Day 3
Perfect Posture


Day 3 Overview:

Three prominent running postures involve maintaining a proper alignment of the upper body, arms, and legs. Firstly, the "Upright Posture" emphasizes a straight spine and slight forward lean, promoting efficient forward movement. This posture encourages a midfoot strike, optimal arm swing, and core engagement for stability. Secondly, the "Relaxed Shoulders and Arms" posture focuses on minimizing tension in the upper body. By keeping shoulders down and arms swinging naturally at a 90-degree angle, runners reduce energy expenditure and increase overall comfort. Lastly, the "Forward Lean" posture involves a more pronounced forward tilt from the ankles, engaging the entire body in a slight incline. This posture is often associated with sprinters and can enhance speed and acceleration, but it requires careful balance to avoid excessive strain on the lower back. Each of these postures serves a distinct purpose, and runners often adapt their stance based on their training goals and the type of running they engage in.
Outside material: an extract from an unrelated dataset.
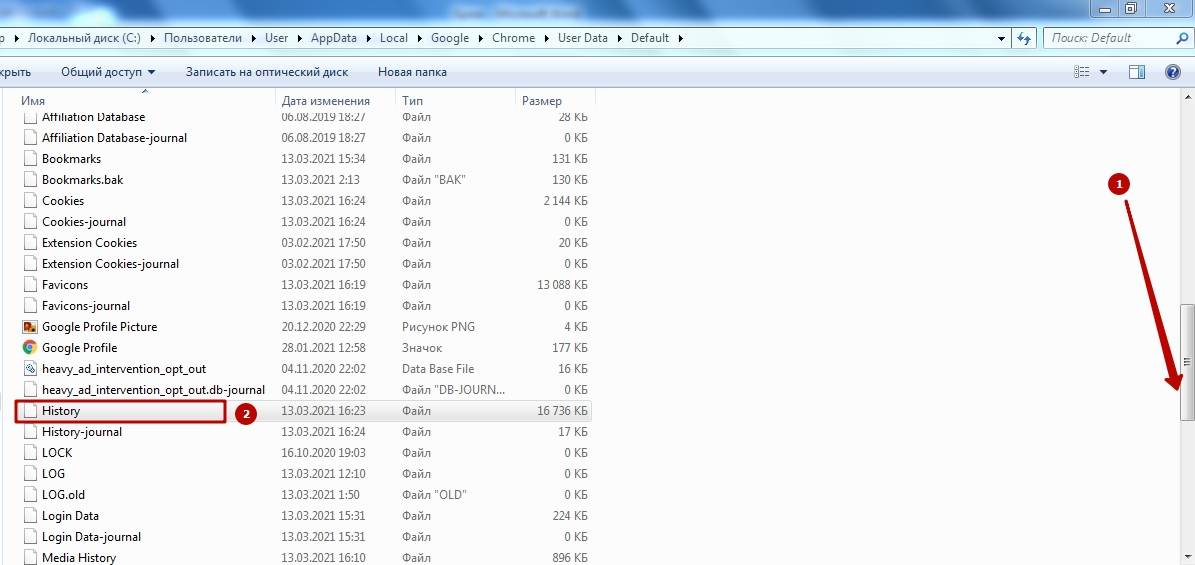Expand the view options dropdown arrow
The width and height of the screenshot is (1195, 565).
click(1103, 72)

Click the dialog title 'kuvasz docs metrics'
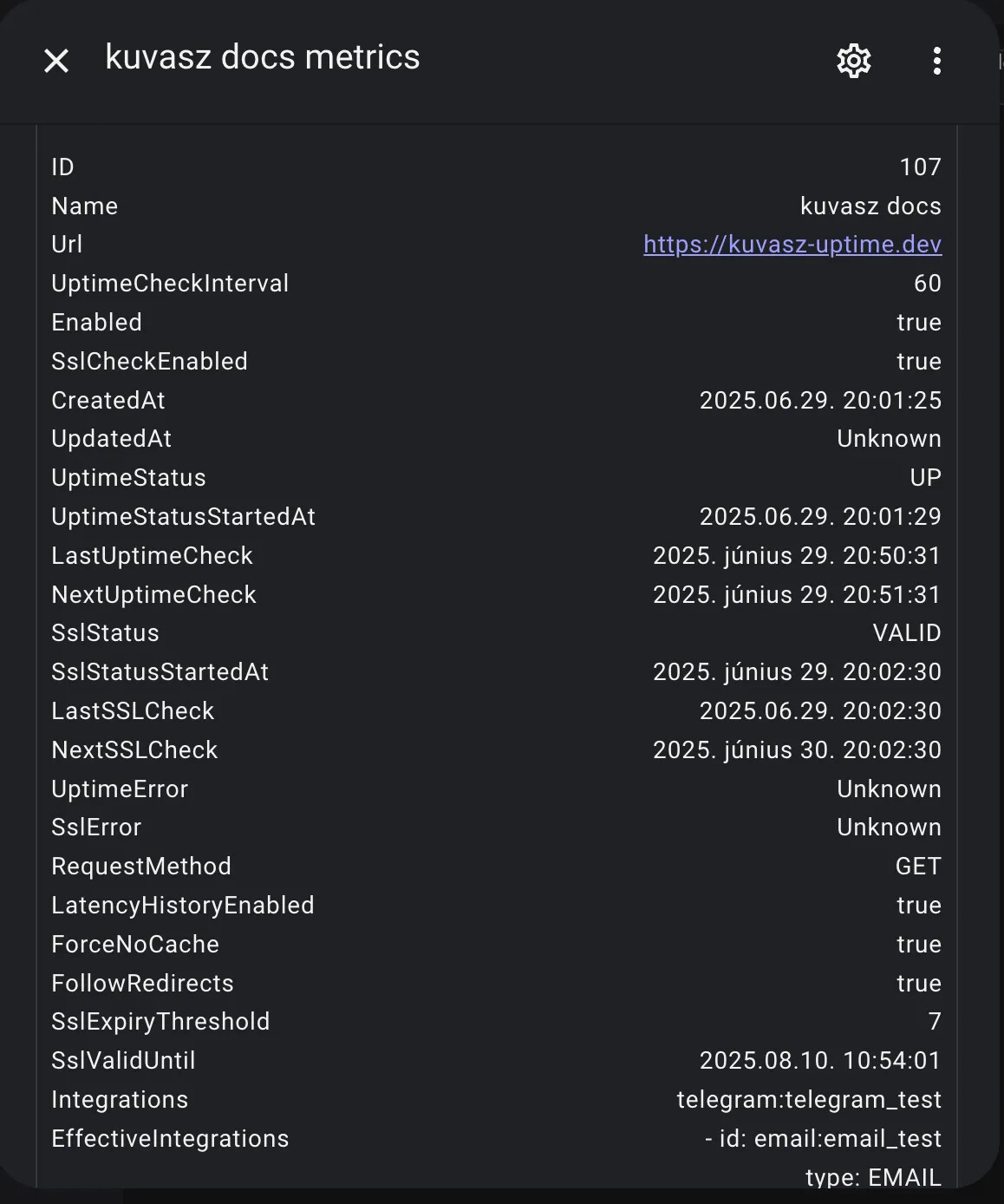pyautogui.click(x=262, y=57)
Simple Step to Improve Posture

  1. Stand against a wall with your heels, hips, and shoulders touching it. Ensure your head is in a neutral position. Practice the feeling of a straight spine and slight forward lean, mimicking the posture you want while running.
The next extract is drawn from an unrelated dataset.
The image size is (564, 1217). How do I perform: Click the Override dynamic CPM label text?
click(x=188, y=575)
  2. Practice the forward lean by doing controlled falling drills. Stand with a slight forward lean from your ankles, then gently fall forward, catching yourself with a step. This helps you get comfortable with the forward tilt while maintaining balance, similar to the posture needed for efficient sprinting or quick accelerations.

Today’s Session Focus

Today complete the following session (ideally with someone filming the main part of the session:

  • 5-minute Warm Up Jog

  • Stretch

  • 4-times 80m Strides @ 80% max pace

  • 3-times 100m with a 60 second recovery between sets - all reps completed @ 80% max speed.